Vital treatment should not be restricted or stopped.
We are not in a war.
There is no shortage of B12.

We of course appreciate that GP Practices are under huge pressure at the moment and that many are experiencing staff shortages but there is always a way around these problems.

Practices need to reinstate B12 injections for anyone who is well and can get to the surgery or prescribe B12 ampoules and sub cutaneous needles for people to collect from a pharmacy so that they, or someone close to them can give them their vital injection. (Sub cutaneous injections would be most sensible for patients to use and are the route most who self inject choose, myself included.)

We need our doctors to get behind this movement so that they and the Practice nurses can be freed up from giving injections to those who can inject themselves.

For the sake of the GP’s and nurses who are too busy to teach you to self inject, here are some helpful NHS guides below;

Self injection with sub cut;

https://www.qegateshead.nhs.uk/sites/default/files/users/user53/gynaeoncology/IL426%20Subcutaneous%20Self%20injection%20for%20anti-coagulation%20treatment.pdf

Link for how to break an ampoule and load syringe;

http://www.bristol.ac.uk/media-library/sites/vetscience/documents/clinical-skills/How%20to%20Open%20a%20Glass%20Vial.pdf

We need to be concerned about those people who are unable to function due to lack of B12 but who daren’t insist on treatment, those who quietly accept that their essential injection has been stopped. Our GP’s must be vigilant here and check on those at risk because they don’t want to, or feel they shouldn’t make a fuss.

Petition – Doctors, help us to get off your backs!

I’ve had numerous emails and comments detailing particular struggles with the denied access to B12 from all ages and the one solution which could make this situation better now and in the future is to make injectable B12 available over the counter from pharmacies.

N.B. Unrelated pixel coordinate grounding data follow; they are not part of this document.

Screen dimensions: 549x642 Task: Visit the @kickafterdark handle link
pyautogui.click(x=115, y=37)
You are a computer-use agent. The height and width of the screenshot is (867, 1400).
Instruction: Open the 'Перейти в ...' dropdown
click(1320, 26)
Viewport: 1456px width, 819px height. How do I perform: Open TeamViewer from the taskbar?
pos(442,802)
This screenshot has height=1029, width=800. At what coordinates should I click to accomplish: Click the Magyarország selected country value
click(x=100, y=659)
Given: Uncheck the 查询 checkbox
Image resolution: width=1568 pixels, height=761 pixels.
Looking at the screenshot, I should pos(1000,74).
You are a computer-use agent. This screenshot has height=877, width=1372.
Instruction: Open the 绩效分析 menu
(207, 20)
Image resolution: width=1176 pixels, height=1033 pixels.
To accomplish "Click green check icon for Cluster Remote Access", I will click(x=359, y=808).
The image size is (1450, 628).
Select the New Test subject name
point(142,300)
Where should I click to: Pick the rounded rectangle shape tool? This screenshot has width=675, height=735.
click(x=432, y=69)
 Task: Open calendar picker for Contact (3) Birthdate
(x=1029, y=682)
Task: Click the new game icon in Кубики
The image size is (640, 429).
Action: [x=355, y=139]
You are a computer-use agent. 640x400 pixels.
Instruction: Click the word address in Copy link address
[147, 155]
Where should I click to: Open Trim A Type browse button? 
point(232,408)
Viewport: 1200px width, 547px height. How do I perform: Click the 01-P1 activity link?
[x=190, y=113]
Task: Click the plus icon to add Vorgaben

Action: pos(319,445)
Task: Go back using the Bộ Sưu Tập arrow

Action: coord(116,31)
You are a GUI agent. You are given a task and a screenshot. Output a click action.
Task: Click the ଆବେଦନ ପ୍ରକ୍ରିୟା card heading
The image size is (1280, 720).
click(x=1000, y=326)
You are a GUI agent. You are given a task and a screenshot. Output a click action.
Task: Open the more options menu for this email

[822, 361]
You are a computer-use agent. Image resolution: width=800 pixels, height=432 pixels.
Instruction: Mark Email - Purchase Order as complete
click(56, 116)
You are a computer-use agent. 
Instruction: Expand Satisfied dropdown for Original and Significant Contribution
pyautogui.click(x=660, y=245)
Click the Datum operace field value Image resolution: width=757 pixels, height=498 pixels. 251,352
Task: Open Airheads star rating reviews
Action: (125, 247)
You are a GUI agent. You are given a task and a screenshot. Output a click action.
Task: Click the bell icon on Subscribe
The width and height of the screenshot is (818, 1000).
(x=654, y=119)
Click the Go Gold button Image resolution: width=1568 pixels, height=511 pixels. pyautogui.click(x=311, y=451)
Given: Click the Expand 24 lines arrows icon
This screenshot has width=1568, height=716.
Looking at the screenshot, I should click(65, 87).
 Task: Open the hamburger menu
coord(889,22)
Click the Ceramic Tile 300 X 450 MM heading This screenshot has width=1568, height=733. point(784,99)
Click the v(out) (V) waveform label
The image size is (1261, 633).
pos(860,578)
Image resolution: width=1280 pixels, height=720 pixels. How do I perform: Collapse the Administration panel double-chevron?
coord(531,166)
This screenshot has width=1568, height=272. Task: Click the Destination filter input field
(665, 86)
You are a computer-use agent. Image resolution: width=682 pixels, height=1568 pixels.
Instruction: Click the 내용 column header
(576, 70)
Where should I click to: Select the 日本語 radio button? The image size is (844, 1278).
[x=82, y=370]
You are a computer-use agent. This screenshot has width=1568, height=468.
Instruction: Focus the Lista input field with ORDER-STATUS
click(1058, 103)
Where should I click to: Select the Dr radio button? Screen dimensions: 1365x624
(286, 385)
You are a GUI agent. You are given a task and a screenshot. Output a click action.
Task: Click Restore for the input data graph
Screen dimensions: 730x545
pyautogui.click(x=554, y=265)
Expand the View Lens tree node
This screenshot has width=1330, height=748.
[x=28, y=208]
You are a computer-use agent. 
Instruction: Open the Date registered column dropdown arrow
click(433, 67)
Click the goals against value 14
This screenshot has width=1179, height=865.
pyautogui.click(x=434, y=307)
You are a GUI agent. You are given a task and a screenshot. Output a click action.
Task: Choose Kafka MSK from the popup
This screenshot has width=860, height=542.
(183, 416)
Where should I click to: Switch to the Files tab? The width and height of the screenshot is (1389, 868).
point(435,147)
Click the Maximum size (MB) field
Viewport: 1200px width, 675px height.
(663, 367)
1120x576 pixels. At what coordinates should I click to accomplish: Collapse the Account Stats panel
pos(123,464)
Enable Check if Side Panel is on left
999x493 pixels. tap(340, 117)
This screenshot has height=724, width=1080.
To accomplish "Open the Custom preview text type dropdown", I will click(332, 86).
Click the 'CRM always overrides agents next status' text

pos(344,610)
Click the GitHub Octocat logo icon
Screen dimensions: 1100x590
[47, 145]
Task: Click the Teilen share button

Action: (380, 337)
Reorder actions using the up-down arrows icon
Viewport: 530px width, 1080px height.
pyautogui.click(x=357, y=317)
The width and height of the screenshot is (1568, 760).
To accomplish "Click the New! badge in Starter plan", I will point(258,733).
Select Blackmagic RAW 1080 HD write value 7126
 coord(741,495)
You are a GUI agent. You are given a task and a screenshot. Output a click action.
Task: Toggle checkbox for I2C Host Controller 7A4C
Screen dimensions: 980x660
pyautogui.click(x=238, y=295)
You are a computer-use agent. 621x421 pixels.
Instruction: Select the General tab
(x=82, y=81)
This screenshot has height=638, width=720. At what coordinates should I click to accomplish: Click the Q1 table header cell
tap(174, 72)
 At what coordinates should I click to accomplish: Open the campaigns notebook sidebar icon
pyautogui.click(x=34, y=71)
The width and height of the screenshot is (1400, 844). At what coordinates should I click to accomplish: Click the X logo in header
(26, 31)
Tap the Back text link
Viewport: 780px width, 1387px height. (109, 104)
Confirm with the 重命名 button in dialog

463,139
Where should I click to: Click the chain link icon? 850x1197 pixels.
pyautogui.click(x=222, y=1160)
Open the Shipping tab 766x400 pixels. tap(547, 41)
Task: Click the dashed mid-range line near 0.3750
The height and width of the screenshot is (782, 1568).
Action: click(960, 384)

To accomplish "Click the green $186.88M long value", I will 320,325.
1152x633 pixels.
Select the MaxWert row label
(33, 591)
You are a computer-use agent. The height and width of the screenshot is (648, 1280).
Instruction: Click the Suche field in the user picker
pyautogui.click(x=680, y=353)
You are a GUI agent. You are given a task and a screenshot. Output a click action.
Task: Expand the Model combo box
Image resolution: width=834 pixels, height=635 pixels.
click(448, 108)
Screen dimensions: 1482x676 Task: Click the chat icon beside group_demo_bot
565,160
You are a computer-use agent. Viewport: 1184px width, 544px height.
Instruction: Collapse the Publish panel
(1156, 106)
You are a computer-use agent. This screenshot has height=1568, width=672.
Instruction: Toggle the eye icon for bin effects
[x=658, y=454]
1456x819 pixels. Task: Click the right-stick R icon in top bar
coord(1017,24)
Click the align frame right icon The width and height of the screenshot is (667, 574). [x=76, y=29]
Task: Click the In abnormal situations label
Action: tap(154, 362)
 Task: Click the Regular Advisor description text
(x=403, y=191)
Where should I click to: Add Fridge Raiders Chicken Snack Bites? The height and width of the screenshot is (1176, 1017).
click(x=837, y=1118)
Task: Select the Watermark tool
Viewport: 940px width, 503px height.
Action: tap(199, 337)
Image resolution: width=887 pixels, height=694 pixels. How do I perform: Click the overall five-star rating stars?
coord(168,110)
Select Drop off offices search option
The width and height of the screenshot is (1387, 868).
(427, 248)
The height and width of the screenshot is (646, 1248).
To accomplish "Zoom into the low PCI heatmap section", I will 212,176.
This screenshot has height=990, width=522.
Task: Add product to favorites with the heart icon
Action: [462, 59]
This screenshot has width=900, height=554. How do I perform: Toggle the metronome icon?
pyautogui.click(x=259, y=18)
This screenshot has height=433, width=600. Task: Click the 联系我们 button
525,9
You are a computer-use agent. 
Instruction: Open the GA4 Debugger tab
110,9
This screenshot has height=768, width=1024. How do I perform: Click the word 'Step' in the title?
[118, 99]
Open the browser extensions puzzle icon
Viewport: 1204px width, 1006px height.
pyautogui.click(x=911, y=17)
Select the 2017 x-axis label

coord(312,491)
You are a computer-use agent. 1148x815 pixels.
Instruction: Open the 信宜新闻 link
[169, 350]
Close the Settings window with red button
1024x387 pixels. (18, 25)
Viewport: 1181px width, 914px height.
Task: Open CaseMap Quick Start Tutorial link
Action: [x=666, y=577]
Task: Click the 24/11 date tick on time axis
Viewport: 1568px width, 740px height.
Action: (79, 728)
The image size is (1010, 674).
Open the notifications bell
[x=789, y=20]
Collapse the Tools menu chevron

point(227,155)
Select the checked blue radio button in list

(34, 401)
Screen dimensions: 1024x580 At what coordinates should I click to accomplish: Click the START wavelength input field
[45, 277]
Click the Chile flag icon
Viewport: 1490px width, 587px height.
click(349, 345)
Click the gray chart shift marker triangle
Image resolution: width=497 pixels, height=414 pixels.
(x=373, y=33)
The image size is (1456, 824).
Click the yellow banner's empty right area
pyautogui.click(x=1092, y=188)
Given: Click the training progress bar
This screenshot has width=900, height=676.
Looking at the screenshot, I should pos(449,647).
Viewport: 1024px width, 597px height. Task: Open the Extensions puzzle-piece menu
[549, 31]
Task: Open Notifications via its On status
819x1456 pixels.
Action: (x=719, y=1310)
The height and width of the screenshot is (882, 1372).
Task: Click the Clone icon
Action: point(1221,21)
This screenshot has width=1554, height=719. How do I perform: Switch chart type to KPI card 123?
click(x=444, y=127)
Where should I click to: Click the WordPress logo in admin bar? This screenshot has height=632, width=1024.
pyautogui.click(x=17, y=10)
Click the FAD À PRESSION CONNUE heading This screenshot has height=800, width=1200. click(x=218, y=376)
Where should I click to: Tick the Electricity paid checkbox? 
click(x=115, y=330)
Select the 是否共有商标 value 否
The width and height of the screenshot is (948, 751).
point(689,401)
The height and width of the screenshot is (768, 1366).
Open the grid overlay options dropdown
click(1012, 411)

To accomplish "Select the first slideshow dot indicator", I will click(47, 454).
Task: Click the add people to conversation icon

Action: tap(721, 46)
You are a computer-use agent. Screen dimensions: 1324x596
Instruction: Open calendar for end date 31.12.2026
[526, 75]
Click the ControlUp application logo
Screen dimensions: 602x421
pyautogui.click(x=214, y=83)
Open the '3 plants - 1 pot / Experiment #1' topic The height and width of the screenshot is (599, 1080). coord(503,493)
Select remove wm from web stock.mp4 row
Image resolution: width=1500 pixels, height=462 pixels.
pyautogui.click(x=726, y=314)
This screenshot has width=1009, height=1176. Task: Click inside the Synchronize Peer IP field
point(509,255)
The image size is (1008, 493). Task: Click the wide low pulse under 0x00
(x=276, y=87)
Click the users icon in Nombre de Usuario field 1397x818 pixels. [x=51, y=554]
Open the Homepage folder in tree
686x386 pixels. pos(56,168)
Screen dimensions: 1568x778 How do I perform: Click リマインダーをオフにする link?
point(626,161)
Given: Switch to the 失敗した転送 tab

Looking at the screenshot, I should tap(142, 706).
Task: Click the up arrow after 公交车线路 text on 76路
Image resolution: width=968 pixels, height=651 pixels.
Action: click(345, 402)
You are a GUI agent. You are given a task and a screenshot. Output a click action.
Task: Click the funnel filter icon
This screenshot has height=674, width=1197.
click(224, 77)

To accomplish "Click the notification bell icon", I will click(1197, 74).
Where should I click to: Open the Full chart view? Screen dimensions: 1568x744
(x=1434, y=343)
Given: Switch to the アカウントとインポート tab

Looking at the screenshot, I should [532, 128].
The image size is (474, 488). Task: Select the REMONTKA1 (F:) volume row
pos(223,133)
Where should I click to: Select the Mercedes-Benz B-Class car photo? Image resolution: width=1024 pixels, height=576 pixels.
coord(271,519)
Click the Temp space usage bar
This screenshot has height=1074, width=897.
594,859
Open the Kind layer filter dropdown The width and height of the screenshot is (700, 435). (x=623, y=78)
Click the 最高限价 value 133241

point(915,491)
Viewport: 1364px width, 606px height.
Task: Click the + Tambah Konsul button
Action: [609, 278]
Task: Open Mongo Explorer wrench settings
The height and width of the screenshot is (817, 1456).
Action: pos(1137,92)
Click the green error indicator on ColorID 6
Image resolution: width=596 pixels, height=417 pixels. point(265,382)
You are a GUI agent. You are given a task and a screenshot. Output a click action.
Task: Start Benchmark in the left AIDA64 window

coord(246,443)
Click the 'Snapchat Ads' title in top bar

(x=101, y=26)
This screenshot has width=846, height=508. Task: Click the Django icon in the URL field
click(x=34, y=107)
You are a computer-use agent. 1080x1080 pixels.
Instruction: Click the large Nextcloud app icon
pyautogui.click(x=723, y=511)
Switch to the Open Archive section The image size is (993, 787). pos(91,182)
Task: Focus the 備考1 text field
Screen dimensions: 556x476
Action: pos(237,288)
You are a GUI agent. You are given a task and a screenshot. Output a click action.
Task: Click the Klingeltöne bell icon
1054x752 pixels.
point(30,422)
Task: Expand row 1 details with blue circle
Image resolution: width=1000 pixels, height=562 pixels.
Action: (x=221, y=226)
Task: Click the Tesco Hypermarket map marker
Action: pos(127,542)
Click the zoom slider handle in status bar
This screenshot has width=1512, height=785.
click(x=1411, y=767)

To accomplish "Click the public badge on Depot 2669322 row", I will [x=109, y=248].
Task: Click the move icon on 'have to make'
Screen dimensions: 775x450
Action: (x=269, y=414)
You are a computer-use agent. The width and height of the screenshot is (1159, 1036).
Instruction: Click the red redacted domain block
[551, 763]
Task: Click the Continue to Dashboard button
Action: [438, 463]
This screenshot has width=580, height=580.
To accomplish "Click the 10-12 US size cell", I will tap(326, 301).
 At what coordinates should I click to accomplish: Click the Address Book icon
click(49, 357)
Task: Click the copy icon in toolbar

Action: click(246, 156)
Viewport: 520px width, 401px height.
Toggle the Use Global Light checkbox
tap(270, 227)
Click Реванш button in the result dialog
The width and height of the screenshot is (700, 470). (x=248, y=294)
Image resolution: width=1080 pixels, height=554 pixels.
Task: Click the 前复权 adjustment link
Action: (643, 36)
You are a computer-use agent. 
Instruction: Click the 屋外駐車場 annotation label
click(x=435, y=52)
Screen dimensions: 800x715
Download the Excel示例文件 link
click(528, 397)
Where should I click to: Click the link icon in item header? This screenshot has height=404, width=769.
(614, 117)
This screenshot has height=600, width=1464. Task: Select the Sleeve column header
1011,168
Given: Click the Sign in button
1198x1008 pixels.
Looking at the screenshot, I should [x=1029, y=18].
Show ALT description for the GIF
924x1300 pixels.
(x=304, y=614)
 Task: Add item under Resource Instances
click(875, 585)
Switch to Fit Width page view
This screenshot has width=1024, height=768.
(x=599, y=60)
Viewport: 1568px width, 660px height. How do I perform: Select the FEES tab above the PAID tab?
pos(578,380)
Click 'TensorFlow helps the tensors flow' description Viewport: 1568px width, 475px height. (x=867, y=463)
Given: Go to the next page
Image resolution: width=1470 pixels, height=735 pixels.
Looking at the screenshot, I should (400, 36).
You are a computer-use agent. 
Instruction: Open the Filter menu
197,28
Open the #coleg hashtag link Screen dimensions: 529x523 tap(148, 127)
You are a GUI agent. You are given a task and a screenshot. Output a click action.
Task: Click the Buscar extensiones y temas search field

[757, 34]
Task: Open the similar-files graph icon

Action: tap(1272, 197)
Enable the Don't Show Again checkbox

This would remove an enormous financial and time burden from the NHS, and GP Practices and would allow the panic to, at least partially, subside in hundreds of thousands of people in the UK.

If your doctor is on our side (I know that some are) please ask them to support this petition and share it with their colleagues.

Please consider joining the 89,000 + kind people who have already signed and shared our Petition.
(Please note: Every time you sign a change.org petition you will be asked to ‘Chip in’ money, but be warned, this money goes directly to the very wealthy change.org company and not a penny goes to the cause you might support.)

If we can get The MHRA and other NHS agencies to help us at a time where barriers are being removed then the tidal wave which is already gathering speed could be slowed.

Removing barriers

On Twitter, there’s evidence that some doctors are celebrating the fact that during this crisis, barriers that made their patient’s and their lives difficult have been removed in minutes, funding hasn’t been blocked and they can do parts of their job more easily…..

Martin Marshall (@MartinRCGP) Tweeted:

“2 emails from friends overnight saying the same thing, one a GP and local NHS leader and the other a clinical academic. They say they’ve achieve more progress in their work in the last 6 days than in the previous 6 months. People are making things happen and barriers are removed.”

Well isn’t now the time for B12 patients to get a piece of the action and have their huge barrier to good health removed?

We are living in unprecedented times but whilst all of us are in this mess together and whilst our backs are against the wall we need to see the great opportunity for change before us. Perhaps now there’s a real chance that we can get our B12 injections made available over the counter and bring us into line with other countries around the world so that we in the UK aren’t left behind.

Good Practice

It’s important for me to acknowledge that there are brilliant Practices in the UK that know their patients need their B12 injections and are either still administering them or are prescribing ampoules and equipment to make it possible for patients to self treat. (My Practice is one of these and I am so grateful, thank you Doctor B!) Anyone under the care of these good Practices will be eternally grateful for their understanding and care at this time. Many would give up their first born to be treated by you!